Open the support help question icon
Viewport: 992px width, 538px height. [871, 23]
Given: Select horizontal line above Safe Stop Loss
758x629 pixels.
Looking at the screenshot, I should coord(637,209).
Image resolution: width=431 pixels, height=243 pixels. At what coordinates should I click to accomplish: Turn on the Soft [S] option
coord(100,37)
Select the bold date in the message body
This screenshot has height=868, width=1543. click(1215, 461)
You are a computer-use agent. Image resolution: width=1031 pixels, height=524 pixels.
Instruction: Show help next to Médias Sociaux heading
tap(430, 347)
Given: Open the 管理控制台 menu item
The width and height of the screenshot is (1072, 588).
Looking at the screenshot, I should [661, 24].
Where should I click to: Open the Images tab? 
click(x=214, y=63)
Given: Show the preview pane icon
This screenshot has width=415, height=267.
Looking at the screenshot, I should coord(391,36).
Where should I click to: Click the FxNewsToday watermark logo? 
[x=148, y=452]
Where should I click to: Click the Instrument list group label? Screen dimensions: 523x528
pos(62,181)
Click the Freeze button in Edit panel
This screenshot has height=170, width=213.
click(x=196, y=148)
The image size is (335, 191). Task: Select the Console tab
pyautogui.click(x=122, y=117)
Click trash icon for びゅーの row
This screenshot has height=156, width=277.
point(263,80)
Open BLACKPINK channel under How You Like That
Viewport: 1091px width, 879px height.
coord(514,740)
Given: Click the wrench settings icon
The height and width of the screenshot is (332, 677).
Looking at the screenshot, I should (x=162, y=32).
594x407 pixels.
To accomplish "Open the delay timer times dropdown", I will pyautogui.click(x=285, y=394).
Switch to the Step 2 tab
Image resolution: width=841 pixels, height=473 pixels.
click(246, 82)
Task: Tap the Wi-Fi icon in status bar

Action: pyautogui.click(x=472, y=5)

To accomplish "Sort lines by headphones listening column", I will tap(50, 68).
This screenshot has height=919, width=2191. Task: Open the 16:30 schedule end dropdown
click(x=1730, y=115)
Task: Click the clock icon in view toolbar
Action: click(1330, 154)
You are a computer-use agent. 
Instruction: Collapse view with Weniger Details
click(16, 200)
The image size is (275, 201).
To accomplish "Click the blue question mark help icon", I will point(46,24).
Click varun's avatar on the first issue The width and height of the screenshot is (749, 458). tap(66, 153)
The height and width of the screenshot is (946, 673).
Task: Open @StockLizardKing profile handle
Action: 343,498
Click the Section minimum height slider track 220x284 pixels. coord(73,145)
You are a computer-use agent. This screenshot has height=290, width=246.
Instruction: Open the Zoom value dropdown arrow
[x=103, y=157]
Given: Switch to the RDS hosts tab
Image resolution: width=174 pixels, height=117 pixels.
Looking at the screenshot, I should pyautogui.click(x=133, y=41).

+ + + + +

* _ASSIGNED TASK_
Would you copy, unchanged, the stretch of the records above that begins at the line containing "Instruction: Show help" and ends at the line containing "594x407 pixels.", and only that?

* _RESULT OF THIS EXERCISE_
Instruction: Show help next to Médias Sociaux heading
tap(430, 347)
Given: Open the 管理控制台 menu item
The width and height of the screenshot is (1072, 588).
Looking at the screenshot, I should [661, 24].
Where should I click to: Open the Images tab? 
click(x=214, y=63)
Given: Show the preview pane icon
This screenshot has width=415, height=267.
Looking at the screenshot, I should coord(391,36).
Where should I click to: Click the FxNewsToday watermark logo? 
[x=148, y=452]
Where should I click to: Click the Instrument list group label? Screen dimensions: 523x528
pos(62,181)
Click the Freeze button in Edit panel
This screenshot has height=170, width=213.
click(x=196, y=148)
The image size is (335, 191). Task: Select the Console tab
pyautogui.click(x=122, y=117)
Click trash icon for びゅーの row
This screenshot has height=156, width=277.
point(263,80)
Open BLACKPINK channel under How You Like That
Viewport: 1091px width, 879px height.
coord(514,740)
Given: Click the wrench settings icon
The height and width of the screenshot is (332, 677).
Looking at the screenshot, I should (x=162, y=32).
594x407 pixels.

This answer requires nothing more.